Его речь длилась четыре часа. Опытный адвокат один за другим разбивал аргументы обвинения. Прежде всего он нарисовал портрет автора. Господин Постав Флобер — человек серьезного нрава, а отнюдь не тот, каким хотел его представить прокурор, надергавший из разных мест книги пятнадцать или двадцать строк, будто бы свидетельствующих о том, что автор тяготеет к сладострастным картинам. В «Госпоже Бовари», продолжает адвокат, описываются супружеские измены, но ведь они — источник непрестанных мук, сожалений и угрызений совести для героини. Что касается так называемых непристойностей, то адвокат предложил судьям заглянуть в книги Монтескье и Руссо, где легко обнаружить гораздо более вольные, нежели в романе господина Флобера.

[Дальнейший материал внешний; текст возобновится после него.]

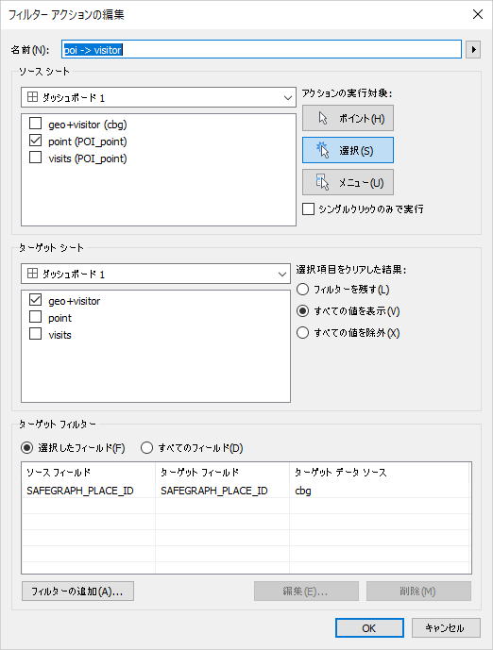Close the filter action dialog
Viewport: 493px width, 650px height.
pyautogui.click(x=478, y=14)
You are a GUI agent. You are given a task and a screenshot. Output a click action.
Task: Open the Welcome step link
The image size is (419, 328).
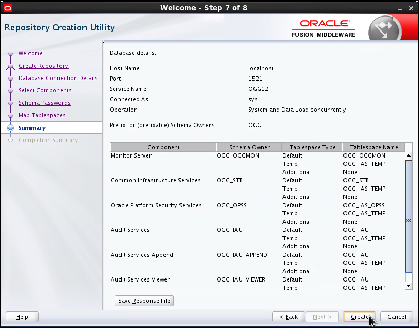click(31, 53)

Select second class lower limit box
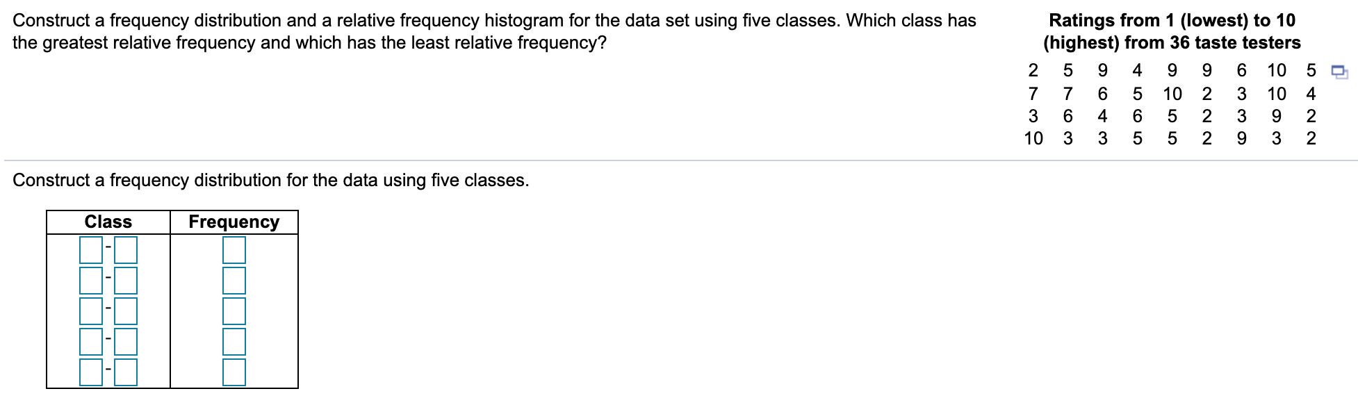click(91, 281)
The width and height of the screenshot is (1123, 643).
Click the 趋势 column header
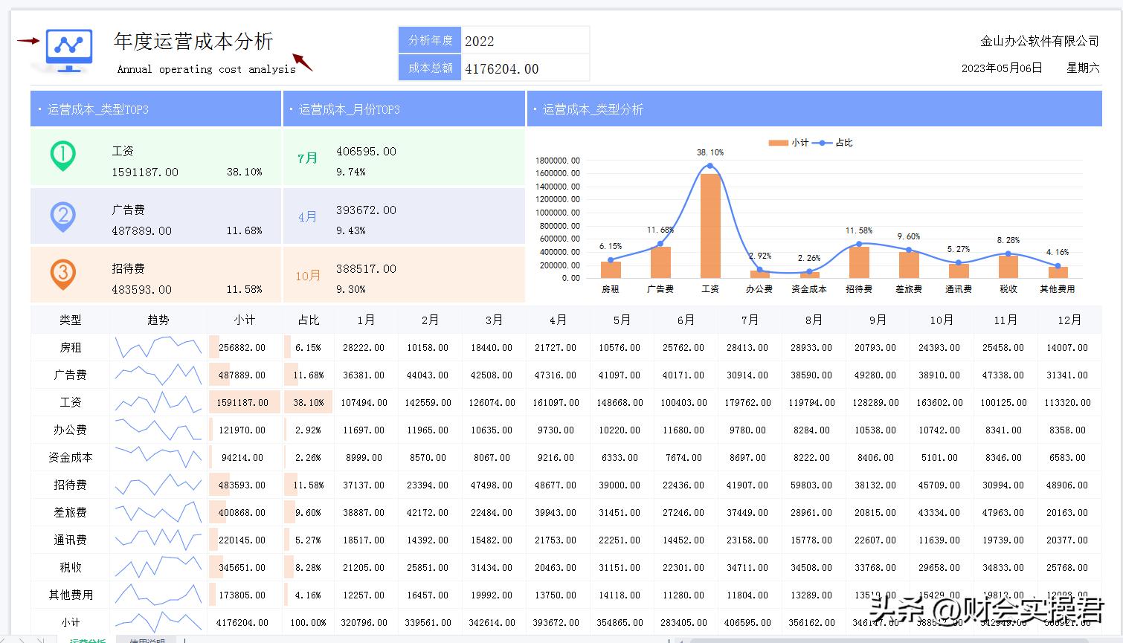coord(158,320)
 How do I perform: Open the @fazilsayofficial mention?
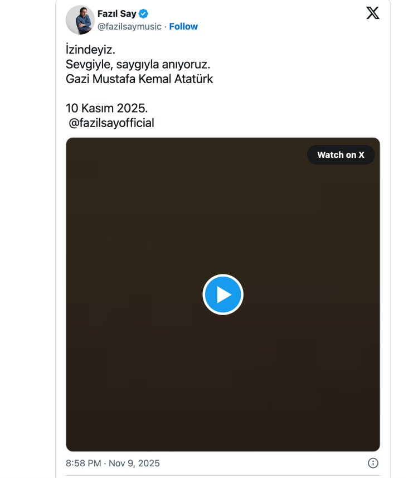pos(111,123)
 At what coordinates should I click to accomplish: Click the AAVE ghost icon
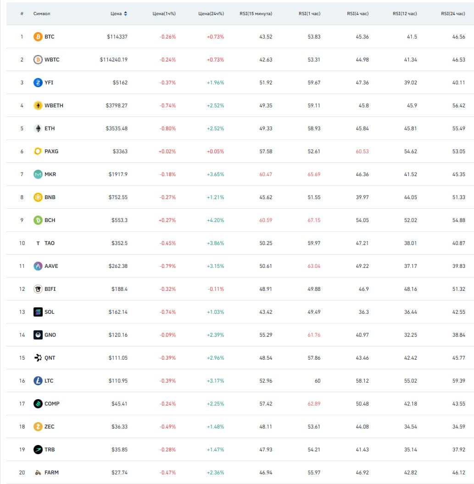coord(38,266)
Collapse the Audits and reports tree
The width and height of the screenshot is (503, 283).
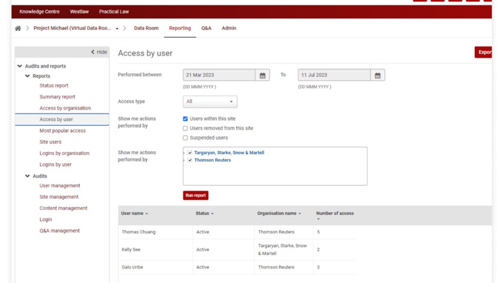20,66
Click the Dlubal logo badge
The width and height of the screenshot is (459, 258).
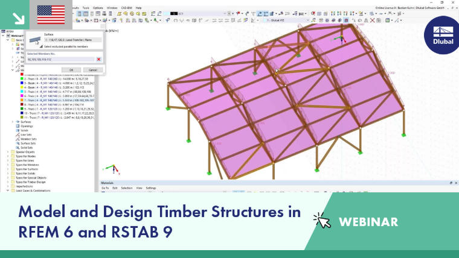(443, 35)
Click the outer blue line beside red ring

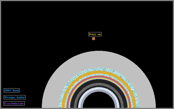[x=99, y=77]
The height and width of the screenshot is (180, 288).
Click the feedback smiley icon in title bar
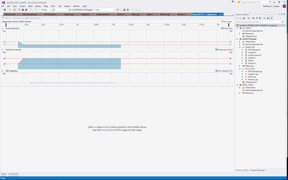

Стало быть, следует запретить и их.
Наконец, мэтр Сенар приступает к изложению своего главного аргумента, который должен начисто опровергнуть обвинение. Неожиданно для всех он извлек из кармана небольшую тоненькую книжечку и потряс ею.
— Послушайте, — торжествующе восклицает он, — послушайте, что говорит сама Церковь!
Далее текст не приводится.